● **Texte source**
******************************
Cette organisation secrète et puissante en avait naturellement suscité d’autres qui, pour répondre à tant de défis éclatants et à tant de persécutions sournoises, se formèrent peu à peu dans le camp des libéraux. Au début de son règne, Louis XVIII pouvait faire illusion, mais dès la chute de M. Decazes, parmi ceux qui même étaient mêlés à la politique, aucun ne pouvait conserver le moindre doute sur le but poursuivi. C’était bien une restauration, le retour pur et simple au régime ancien, comme un pont construit pour rejoindre une rive désertée, par-dessus le torrent endigué de la Révolution. À cette audace croissante, et qui trouvait pour s’exprimer mille voix injurieuses à la Chambre et dans la presse, comment répondre ? La loi électorale due à M. de Serre, restituant aux grands propriétaires tout le pouvoir, ajournait même l’espérance, même le rêve lointain d’une résurrection libérale. La presse censurée et mutilée dans chacune de ses expressions était en des mains fiévreuses comme un instrument inerte. Que faire ? Que devenir ? Il ne restait plus à l’énergie de quelques hommes indomptables, qui ne pouvaient tolérer ce joug de fer, qu’à se répandre dans des sociétés secrètes, à y former les complots libérateurs de ce régime et, comme précisément la Congrégation avait depuis de longues années donné l’exemple, l’exemple fut suivi.
******************************
● **Données fournies**

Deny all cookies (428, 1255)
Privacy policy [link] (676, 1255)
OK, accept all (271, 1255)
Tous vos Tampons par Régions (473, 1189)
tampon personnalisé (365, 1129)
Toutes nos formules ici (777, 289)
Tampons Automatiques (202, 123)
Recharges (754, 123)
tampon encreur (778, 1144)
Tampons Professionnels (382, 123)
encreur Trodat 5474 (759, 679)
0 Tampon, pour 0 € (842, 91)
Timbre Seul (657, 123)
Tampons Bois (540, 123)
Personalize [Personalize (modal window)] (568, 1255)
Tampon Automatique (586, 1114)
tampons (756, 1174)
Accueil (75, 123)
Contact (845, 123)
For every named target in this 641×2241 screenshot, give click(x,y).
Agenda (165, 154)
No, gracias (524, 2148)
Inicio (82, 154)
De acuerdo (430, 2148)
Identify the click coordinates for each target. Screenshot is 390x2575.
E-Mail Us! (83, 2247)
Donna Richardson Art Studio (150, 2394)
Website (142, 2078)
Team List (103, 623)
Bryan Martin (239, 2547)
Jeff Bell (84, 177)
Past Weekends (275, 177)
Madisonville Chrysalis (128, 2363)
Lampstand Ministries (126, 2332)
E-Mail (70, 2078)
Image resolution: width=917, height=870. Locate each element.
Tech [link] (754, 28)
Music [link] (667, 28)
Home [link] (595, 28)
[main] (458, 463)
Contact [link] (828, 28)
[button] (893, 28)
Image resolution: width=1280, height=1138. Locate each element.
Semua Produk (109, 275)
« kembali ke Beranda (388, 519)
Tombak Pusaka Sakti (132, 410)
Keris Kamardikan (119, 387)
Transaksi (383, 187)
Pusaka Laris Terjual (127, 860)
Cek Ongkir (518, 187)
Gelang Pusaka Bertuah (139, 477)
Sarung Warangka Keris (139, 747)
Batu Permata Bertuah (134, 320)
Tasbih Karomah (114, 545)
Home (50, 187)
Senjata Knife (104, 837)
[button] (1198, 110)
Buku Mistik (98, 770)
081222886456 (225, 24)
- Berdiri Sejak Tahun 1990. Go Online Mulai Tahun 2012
******************************
● **Exercice 1**
Traduisez en anglais la phrase suivante du texte source : « La presse censurée et mutilée dans chacune de ses expressions était en des mains fiévreuses comme un instrument inerte. »
● **Exercice 2**
D'après le texte source, à qui la loi électorale due à M. de Serre restituait-elle tout le pouvoir ?

● **Résultat attendu 1**
The press, censored and mutilated in each of its expressions, was like an inert instrument in feverish hands.

● **Résultat attendu 2**
Aux grands propriétaires.